For Colos, Location Matters a Lot

Bob Landstrom, director of product management at Interxion, said the European colo provider focuses on efficiency and has a 100 percent renewable goal in place. The latter is more challenging than the former.

Facebook has more freedom in terms of site selection as it provides a service it can deliver from a place like Oregon. Colo provider location choices are heavily dictated by the market. Locations they have to be in usually don't have enough space to install solar panels or gas turbines.

“Colocation facilities go where the customers want them to be, where the richest connectivity is present," he said. "This often means cities tight on space. If you have a data center in Manhattan, London, Paris, you can’t erect a wind turbine. You might have only roof space, and that is often dedicated to something else – DX units, chillers, sometimes even generators.”

Interxion Tackles Energy on Two Fronts

Led by Interxion Chief Engineering Officer Lex Coors in Amsterdam, the company places a lot of focus on efficient design. Some of the more publicly known innovations are using seawater for cooling in Stockholm and being an early adopter of phased build-out and cold-aisle containment. The company also helps customers install equipment in a way that optimizes airflow.

Interxion introduced its Energy Strategy Group about a year ago. One of its functions is to consolidate the purchasing of energy. “It can be a challenge to have a consolidated approach to how energy is procured,” said Landstrom. The company operates in 11 countries, and each one is very different. Some are regulated, some not, some are more mature than others.

The group is responsible for understanding energy prices and sources, and for making wise energy procurement choices that consider the company as a whole. It works with site operations and sets energy efficiency improvement targets.

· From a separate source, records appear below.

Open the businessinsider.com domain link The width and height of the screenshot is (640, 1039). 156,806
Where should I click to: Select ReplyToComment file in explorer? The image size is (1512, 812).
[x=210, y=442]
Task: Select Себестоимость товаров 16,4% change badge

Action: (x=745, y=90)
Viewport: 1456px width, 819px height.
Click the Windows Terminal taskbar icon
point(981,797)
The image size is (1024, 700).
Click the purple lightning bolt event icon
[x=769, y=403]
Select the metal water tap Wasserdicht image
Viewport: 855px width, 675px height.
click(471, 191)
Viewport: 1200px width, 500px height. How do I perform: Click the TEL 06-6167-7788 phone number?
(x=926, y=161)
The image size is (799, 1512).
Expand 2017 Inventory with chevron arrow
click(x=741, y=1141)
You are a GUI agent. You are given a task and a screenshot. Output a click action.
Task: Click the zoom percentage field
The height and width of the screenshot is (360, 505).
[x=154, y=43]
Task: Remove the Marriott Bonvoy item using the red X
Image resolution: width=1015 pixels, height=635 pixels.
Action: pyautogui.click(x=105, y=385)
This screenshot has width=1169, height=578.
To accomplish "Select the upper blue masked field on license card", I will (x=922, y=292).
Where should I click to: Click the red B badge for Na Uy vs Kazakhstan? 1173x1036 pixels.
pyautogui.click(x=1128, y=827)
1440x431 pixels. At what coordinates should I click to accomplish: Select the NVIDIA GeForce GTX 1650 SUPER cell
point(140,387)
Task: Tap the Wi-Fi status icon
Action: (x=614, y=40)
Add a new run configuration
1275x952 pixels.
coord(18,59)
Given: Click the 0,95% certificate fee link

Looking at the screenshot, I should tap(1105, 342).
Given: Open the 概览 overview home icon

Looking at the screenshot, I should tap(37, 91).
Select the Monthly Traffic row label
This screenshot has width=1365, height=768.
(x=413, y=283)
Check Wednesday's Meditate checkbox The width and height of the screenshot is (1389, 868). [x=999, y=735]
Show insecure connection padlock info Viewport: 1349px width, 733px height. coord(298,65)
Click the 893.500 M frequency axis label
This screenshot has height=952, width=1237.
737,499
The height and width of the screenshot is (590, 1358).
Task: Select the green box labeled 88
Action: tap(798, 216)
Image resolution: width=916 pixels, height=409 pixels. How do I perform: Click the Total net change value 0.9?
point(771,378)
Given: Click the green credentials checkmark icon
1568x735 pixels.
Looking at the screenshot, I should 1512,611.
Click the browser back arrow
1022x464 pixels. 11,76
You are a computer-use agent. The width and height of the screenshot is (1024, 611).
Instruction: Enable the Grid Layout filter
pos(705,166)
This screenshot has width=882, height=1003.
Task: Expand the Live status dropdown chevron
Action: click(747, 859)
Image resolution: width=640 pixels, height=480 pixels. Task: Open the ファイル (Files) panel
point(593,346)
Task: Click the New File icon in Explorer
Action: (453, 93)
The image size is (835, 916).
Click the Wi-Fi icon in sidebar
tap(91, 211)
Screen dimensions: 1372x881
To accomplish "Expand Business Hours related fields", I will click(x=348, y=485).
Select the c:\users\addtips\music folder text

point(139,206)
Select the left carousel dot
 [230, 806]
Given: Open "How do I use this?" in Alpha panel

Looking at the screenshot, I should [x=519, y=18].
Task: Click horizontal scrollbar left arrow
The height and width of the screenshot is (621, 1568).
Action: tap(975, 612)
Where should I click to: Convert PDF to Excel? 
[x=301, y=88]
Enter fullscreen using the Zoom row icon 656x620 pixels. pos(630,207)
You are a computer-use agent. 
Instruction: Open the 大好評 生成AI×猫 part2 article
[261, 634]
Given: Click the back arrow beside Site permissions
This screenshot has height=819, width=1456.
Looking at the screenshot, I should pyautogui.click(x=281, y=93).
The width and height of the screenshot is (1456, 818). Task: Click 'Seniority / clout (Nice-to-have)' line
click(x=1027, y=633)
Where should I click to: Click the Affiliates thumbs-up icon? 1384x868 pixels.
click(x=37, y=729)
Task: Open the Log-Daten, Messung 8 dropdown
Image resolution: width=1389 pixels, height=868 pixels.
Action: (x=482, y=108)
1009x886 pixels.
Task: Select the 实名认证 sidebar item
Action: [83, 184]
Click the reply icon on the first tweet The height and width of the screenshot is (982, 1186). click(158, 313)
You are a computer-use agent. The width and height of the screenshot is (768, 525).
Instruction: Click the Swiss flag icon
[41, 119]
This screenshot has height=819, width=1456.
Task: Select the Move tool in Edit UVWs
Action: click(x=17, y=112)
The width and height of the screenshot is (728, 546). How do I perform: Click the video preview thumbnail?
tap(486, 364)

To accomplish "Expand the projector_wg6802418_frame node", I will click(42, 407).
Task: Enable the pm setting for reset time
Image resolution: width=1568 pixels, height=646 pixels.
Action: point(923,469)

The company has successfully offset its carbon footprint and achieved 100 percent renewable energy in all but one market: Germany. Reaching the goal isn’t feasible in Germany yet, though the country is progressive in its thinking, Langstrom said. “They’ve made a commitment to turn off nuclear power over the coming years, and recently made an announcement for coal power plants. At the same time they’re the fastest-growing economy in Europe. It’s quite an interesting dynamic going on in the country.”

The Big Picture

Data center operators consume a ton of energy, but they are subjects to larger forces when it comes to renewable energy decisions. As colocation grows, however, there’s a chance it will be put under the same scrutiny as the hyperscale clouds.

"When it comes to the bigger picture of the reduction of global greenhouse gases, we have to look at all sides of the equation," said Landstrom. "We have to talk about how the energy is created in the first place – governments have a role to play in this regard. They have to improve innovation and sustainable energy, and influence how the energy markets work. Today, it’s cheaper for an electricity power plant to burn coal than gas, even though gas produces less CO2. Who can impact that? Not the data center operator."

The general public might view colocation as industrial energy vampires, but what occurs within the walls is as necessary as the utilities themselves. Servers are the engine behind the economy. Business can’t stop using computers, and it would be massively inefficient to host everything in non-optimized server closets on premises.